Interview de Nicolas Tackian (Relais & Mago) (2)
LFN:
Comme dans toute bonne histoire d’heroïc fantasy, le
jeune héros (Gossuin) est accompagné d’un
mentor (Stronzo) et d’une jolie fille (Aliéna). Les
règles du genre sont respectées. Votre ajout: détourner
des présupposés connus par le lecteur, comme le
garou qui se transforme ici seulement s’il a une crise de
rire! Une façon de démonter le genre, de le parodier?
NT: Effectivement, la structure narrative et
les archétypes de personnages restent "classique".
Quand on s’intéresse un peu à la technique
du scénario, on se rend très vite compte que "tout
le monde raconte la même histoire" en terme de structure.
Depuis la tragédie Grecque on a rien inventé (z’étaient
forts ces barbus en toge!) diraient les plus intellos… Par
contre, mon travail d’auteur consiste à "décaler"
les archétypes vers mon univers personnel pour les rendre
originaux et pouvoir me les approprier. C’est pour cela
que vous trouvez des vampires édentés, des nécromants
obèses, des goules œnologues etc.
LFN: On
retrouve derrière le scénario l’influence
d’autres auteurs (Morvan, Arleston, Herenguel, Pratchett)
ou des Monty Python… Derrière cela, deux genres d’humour
que vous aimez particulièrement?
NT: Evidemment tous ces auteurs font partie de
mon univers et ont contribué à forger le style d’humour
que j’ai introduit dans Relais & Mago. Pour moi, l’humour
est un genre "casse-gueule" dans lequel un scénariste
à tendance à marcher sur des œufs avec une
enclume dans chaque main!
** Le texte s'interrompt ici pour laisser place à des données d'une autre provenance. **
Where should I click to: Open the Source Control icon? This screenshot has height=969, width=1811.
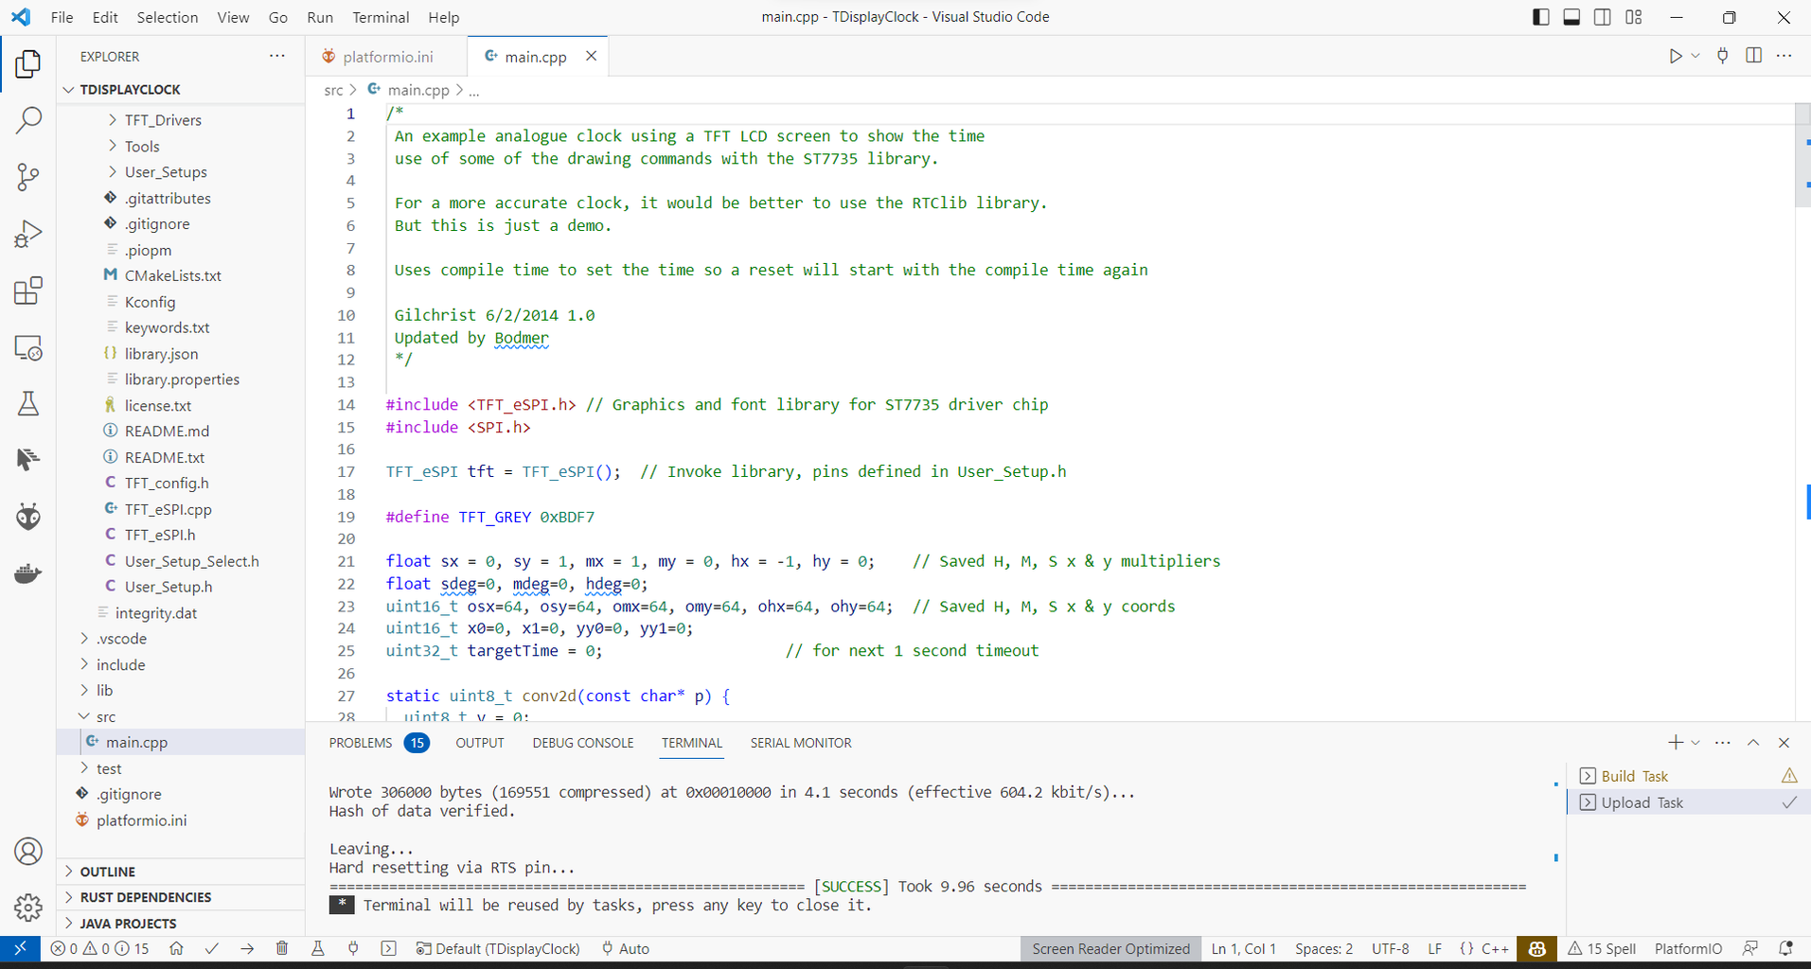coord(28,177)
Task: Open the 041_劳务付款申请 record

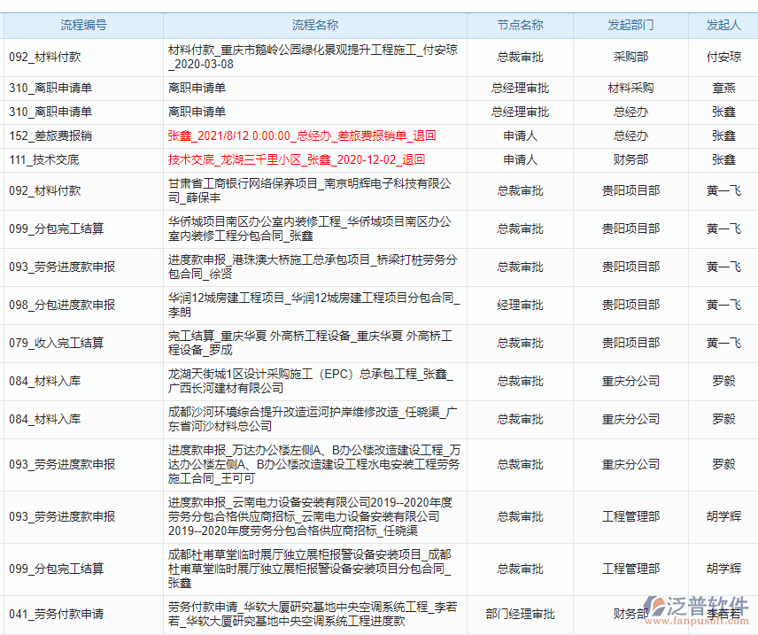Action: pos(57,610)

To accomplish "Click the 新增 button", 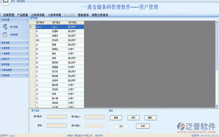I will click(116, 118).
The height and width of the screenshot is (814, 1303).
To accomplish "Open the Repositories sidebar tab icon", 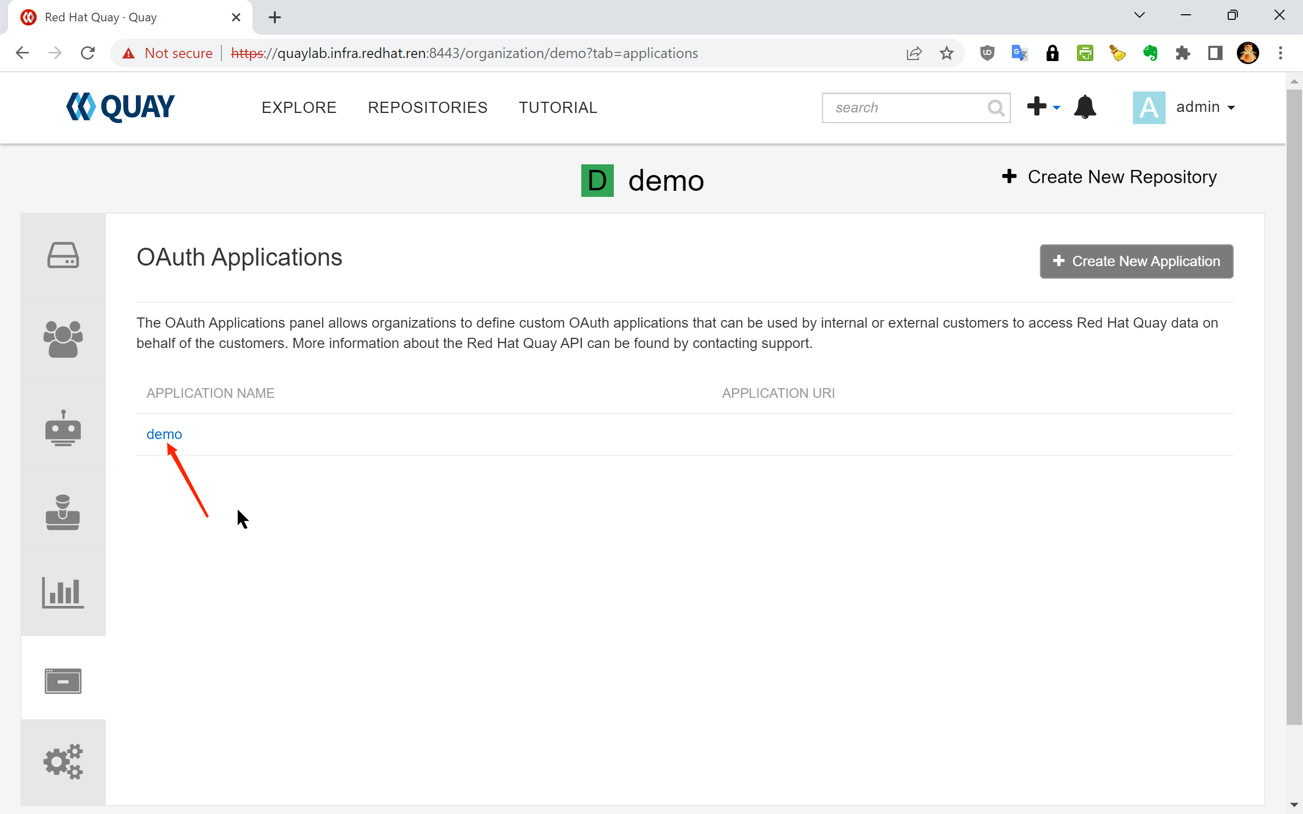I will click(x=63, y=255).
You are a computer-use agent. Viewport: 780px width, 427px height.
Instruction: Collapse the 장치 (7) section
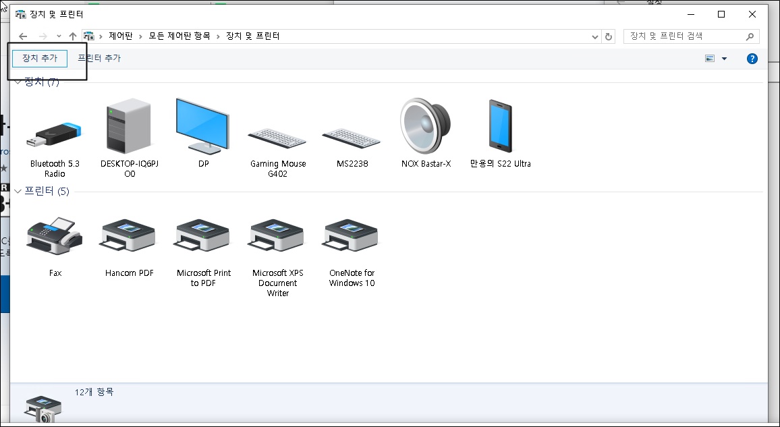tap(17, 82)
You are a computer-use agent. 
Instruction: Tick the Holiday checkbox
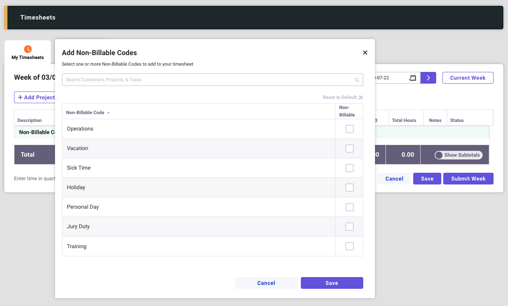point(350,188)
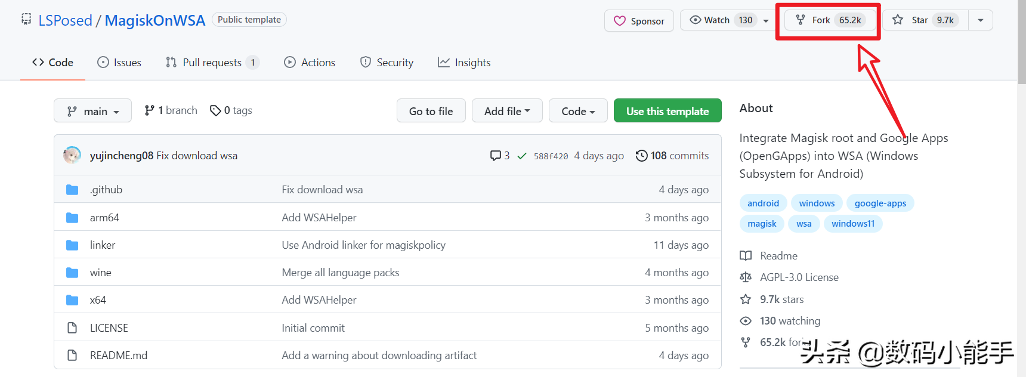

Ce qui me fait rire ne fera pas forcément
rire le lecteur et les clichés universels du rire (la fameuse
"tarte à la crème") commencent sérieusement
a prendre un coup de vieux.
Dans Relais & Mago, j’ai essayé de mettre des
choses qui m’amusent, de suivre mes envies et celles de
mon dessinateur dont l’apport et très important en
terme de bouffonnerie! J’ai également introduit des
éléments burlesques qui me sont moins personnels
mais qui marchent toujours...
LFN:
L’album regorge de clins d’œil. On peut y rencontrer
E.T., le chapeau des Gryffondor dans Harry Potter, Hannibal le
cannibale… Le cinéma (en plus de la littérature)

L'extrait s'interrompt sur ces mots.